Ricordo con lucidità il giorno in cui, appena laureata e felice di svolgere il mio primo incarico di catalogazione, entrati in merceria per acquistarne un paio che sanciva il mio ingresso in un ambiente professionale che ancora oggi mi appassiona. Confesso di custodirli ancora, quei guanti ormai sgualciti e inutilizzabili, per mere ragioni affettive, quasi fossero le  scarpe con cui imparai a camminare.
Il guanto bianco è da qualche secolo un oggetto/feticcio. Senza andare troppo in là con gli anni e fermandoci a fine Ottocento, giusto per restare coevi alla fotografia, feticcio lo era, nel 1887, quando il pittore Fernand Khnopff eseguiva l’inquietante ritratto della sorella/musa Marguerite o quando Max Klinger, nel 1881, realizzava la splendida e perturbante serie di incisioni intitolata Ein Handshuh “[Un guanto”, guarda un po’, bianco]. E che dire della foto senza titolo, ripresa da Man Ray nel 1930, dove le mani femminili dipinte in bianco e in nero, scatenano un groviglio ottico di reazioni inconsce sulla loro duplicità erotico-seduttiva?

© Man Ray, Senza titolo, 1930
© Man Ray, Senza titolo, 1930

Una sorta di feticcio, il guanto bianco, lo è pure nel momento in cui è adoperato per trattare le fotografie ed esprime al contempo i concetti opposti di rispetto e di sfida. “Trattare con i guanti” è una locuzione che implica amore e protezione, “Lanciare il guanto di sfida”, al contrario, significa dar origine a un duello, in cui l’immagine diviene simbolo dell’onore da difendere.
D’abitudine, chiedo a chi è in procinto di mostrarmi un lavoro se, per visionare il suo portfolio, io debba indossare i guanti che tengo sempre vicino a me. Con l’esperienza ho capito che nelle risposte «Sì, per favore» o «No, tocca pure», si annidano atteggiamenti che la dicono lunga sul rapporto che i fotografi hanno nei confronti di ciò che producono e nei confronti del lettore. Quindi, a meno che non si tratti di stampe particolarmente delicate, per cui non occorre neppure porre la fatidica domanda, raramente infilo i candidi accessori in anticipo, ma li sfioro facendo un cenno all’autore, nella speranza di sentir pronunciare due parole che, alle mie orecchie, suonano come una melodia distensiva: «Non servono».

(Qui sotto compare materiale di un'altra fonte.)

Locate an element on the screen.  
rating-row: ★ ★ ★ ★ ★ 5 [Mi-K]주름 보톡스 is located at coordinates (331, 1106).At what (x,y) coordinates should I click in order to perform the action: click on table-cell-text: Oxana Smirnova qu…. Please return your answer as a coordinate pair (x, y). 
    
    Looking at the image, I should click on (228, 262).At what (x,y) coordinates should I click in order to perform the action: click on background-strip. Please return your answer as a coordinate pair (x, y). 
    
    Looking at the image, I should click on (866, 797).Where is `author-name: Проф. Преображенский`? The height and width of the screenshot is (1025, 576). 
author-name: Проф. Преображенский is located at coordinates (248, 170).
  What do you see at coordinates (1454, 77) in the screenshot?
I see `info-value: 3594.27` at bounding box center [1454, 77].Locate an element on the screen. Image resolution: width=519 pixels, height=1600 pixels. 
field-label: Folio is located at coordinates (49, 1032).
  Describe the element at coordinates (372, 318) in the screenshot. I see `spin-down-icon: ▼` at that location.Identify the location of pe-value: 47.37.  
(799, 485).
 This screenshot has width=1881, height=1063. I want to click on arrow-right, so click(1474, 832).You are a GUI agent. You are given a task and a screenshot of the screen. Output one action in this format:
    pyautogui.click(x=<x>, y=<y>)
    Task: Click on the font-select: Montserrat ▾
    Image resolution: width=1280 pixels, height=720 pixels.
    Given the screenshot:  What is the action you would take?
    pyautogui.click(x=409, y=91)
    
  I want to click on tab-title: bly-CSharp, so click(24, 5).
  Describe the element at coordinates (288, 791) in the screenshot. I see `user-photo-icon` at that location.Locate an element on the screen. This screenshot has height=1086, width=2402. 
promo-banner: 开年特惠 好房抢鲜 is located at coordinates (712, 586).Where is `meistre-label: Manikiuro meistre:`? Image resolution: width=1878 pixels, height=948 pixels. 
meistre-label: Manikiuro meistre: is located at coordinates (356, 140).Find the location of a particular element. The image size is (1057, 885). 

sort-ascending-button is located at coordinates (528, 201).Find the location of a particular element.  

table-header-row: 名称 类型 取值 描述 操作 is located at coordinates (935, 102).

Il guanto è una barriera protettiva, ma comunque una barriera, una maniera per evitare contaminazioni tra l’essere umano e l’immagine. È qualcosa che ammanta di sacralità la fotografia, strappandola al contesto “impuro” in cui è stata concepita, magari fra la polvere, il sudore o il fango. Mi trovo spesso a riflettere su questo aspetto mentre sono in archivio e con i guanti tratto materiali realizzati durante la Resistenza, nei boschi, in clandestinità, tra corpi che raramente conoscevano il piacere di un bagno. Ogni fotogramma reca tracce fisiche della fatica e della precarietà con cui fu scattato, tracce che ai miei occhi fungono da valore aggiunto. Ovviamente seguo le regole e assicuro che nessuno troverà mai le mie impronte sui fototipi che esamino, ma, mi perdonino i puristi, penso che la cura per una foto passi attraverso altre “cose”.
“Cose” più epidermiche, viscerali, sensoriali. Sarò sovversiva o forse romantica, i due aggettivi non mi sembrano oggi così distanti, ma sono convinta che un’immagine, una volta stampata e diffusa, appartenga allo sguardo e alla pelle di tutti e che la stessa immagine diventi preziosa quando smette di restare immacolata per iniziare invece a passare di mano in mano e di memoria in memoria, accogliendo su di sé sedimenti e nuove “cicatrici”.
Lo sanno bene i guanti bianchi, che, nonostante i ripetuti lavaggi, proprio bianchi non tornano più: trattengono la patina indelebile delle stampe maneggiate per ricordarci, forse, che la purezza in fotografia è un valore destinato a penetrare l’inespressiva superficie di un supporto, depositandosi su livelli di profondità decisamente maggiori.